### Task brief
Rewrite the records from the line holding "This screenshot has height=657, width=726." through the line holding "Action: [78, 254]", inclusive, switching "row label" to "column header" and keeping everything else the same. Leave the pictures out.

-- START OF Dataset content --

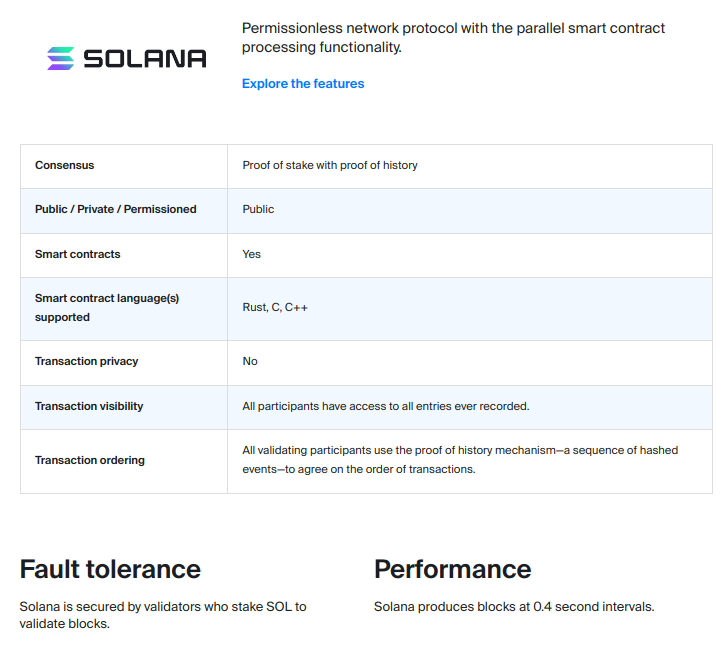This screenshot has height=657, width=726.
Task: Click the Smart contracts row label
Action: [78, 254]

-- END OF Dataset content --
-- START OF Dataset content --

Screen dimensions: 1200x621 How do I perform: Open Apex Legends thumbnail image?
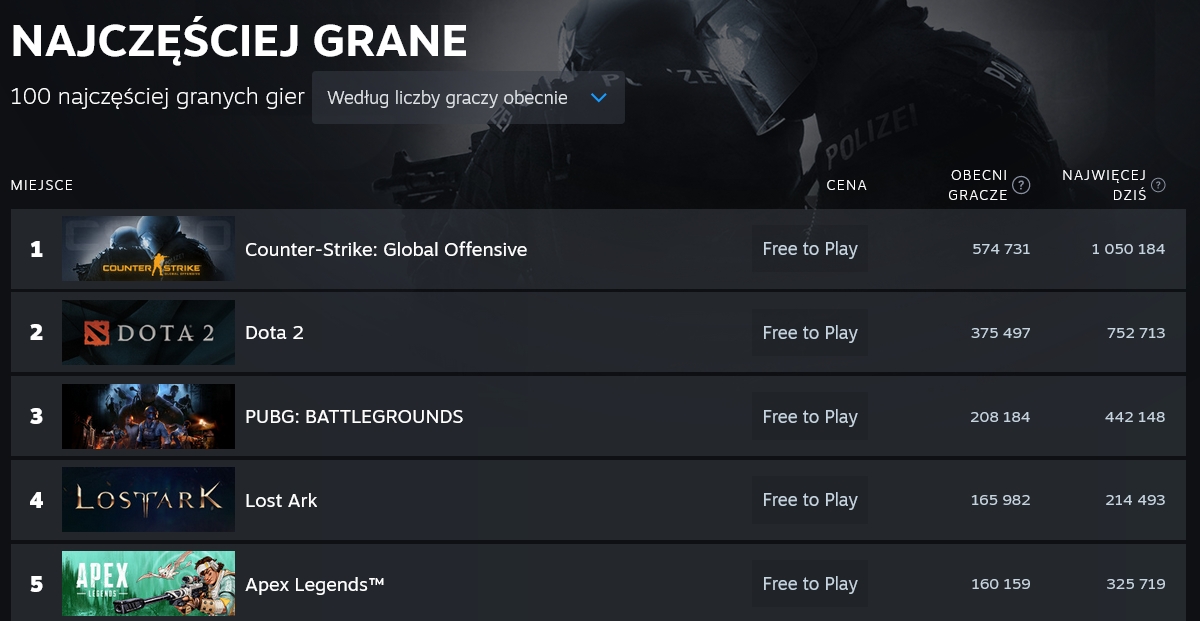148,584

-- END OF Dataset content --

### Expected answer
This screenshot has height=657, width=726.
Task: Click the Smart contracts column header
Action: [78, 254]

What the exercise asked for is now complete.